Fue entonces cuando sonó el teléfono.

– Uf -dijo al apagarlo unos minutos después-. Me acaban de echar un rapapolvo.

– ¿Ah, sí? ¿Quién?

– Martha Hartley. ¿Te acuerdas de Martha?

– Sí -dijo Josh tras una pausa-, por supuesto. -Después la miró un poco avergonzado-. Oye… Clio…

– Josh, no digas nada. Eso fue en otra vida. Me alegro de que hayamos vuelto a vernos.

– Fueron días felices, ¿verdad? -dijo él sonriendo y tomando un poco de café.

– Muy felices. Una buena patada a la vida adulta.

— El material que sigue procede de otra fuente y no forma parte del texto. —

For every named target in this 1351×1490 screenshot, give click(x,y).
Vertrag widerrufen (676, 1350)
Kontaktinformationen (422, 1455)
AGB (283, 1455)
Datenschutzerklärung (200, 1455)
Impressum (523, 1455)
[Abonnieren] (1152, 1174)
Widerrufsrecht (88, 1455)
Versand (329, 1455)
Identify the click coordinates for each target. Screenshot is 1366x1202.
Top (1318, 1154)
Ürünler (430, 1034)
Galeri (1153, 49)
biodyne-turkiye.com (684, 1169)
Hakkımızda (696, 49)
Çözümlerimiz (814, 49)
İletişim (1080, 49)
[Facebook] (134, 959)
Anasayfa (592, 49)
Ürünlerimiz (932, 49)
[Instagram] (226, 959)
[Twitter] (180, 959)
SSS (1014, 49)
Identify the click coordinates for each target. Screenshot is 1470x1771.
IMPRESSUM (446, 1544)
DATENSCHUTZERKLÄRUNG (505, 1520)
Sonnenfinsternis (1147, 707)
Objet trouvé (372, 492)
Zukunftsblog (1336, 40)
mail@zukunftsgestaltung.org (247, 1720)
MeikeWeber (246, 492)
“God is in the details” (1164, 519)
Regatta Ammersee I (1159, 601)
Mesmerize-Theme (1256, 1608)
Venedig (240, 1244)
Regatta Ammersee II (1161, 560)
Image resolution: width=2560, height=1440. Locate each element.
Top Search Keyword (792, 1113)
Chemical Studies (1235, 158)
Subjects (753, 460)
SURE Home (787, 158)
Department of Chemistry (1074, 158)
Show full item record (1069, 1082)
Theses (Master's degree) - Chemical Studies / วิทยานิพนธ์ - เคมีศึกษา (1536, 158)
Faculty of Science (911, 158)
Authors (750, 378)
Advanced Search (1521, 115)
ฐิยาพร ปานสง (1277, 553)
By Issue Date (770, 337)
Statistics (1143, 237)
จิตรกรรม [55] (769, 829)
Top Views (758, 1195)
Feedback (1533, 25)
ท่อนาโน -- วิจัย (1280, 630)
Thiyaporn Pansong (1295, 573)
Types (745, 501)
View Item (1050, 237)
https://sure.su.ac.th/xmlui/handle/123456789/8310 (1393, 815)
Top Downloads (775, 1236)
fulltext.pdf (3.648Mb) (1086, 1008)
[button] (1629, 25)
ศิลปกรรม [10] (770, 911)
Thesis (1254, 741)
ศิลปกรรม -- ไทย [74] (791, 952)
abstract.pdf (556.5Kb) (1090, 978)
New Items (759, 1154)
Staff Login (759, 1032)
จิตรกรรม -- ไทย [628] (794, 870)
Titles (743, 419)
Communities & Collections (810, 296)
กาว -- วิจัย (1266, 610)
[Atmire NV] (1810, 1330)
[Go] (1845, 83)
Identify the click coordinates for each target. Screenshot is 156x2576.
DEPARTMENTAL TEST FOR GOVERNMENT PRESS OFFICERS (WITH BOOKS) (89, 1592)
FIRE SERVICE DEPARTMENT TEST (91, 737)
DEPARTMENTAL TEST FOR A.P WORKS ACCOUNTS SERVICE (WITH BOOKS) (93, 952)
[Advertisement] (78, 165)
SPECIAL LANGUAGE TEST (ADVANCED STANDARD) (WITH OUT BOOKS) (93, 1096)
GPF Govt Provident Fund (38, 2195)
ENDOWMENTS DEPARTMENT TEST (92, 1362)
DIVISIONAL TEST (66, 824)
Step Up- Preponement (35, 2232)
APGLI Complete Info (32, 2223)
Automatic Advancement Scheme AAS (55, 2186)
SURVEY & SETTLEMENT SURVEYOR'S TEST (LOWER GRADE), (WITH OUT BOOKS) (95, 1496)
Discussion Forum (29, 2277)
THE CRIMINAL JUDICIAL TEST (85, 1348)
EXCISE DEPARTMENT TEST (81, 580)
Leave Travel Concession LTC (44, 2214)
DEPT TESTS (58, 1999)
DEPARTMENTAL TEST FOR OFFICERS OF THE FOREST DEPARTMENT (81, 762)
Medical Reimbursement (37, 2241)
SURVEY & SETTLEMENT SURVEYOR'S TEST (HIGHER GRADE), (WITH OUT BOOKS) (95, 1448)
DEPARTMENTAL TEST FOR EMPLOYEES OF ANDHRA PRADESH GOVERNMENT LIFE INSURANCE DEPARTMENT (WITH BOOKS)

– ¿Y a Martha qué demonios le pasaba?

– He intentado ponerme en contacto con ella. Sólo porque…, bueno, porque pensé que sería divertido. En fin, llamé a su oficina y llamé a sus padres, y por lo visto no debería haberlo hecho. Me ha dicho que no tenía ningún derecho a llamarles, y que no volviera a molestarles, y que ahora estaba muy ocupada para quedar conmigo. Y después ha colgado.

– Caray. Está claro que está como una cabra. Bueno, ella se lo pierde, Clio, no tú.

Era un encanto, pensó Clio, todavía. Era imposible que no te gustara.

Mientras se vestía para la cena, Beatrice pensaba que su madre tenía toda la razón. La vida ya le parecía mucho mejor. ¿Qué habría hecho ella esa noche, por ejemplo, que la niñera tenía que salir? ¿Contratar a una niñera desconocida que pusiera nerviosas a las niñas? Eran tan felices con Josh; él era muy indulgente con ellas, pero también era un buen padre, atento, cariñoso y siempre a mano. Desde el principio, había estado dispuesto a cambiar pañales y a fregar, tanto como a participar en las cosas buenas.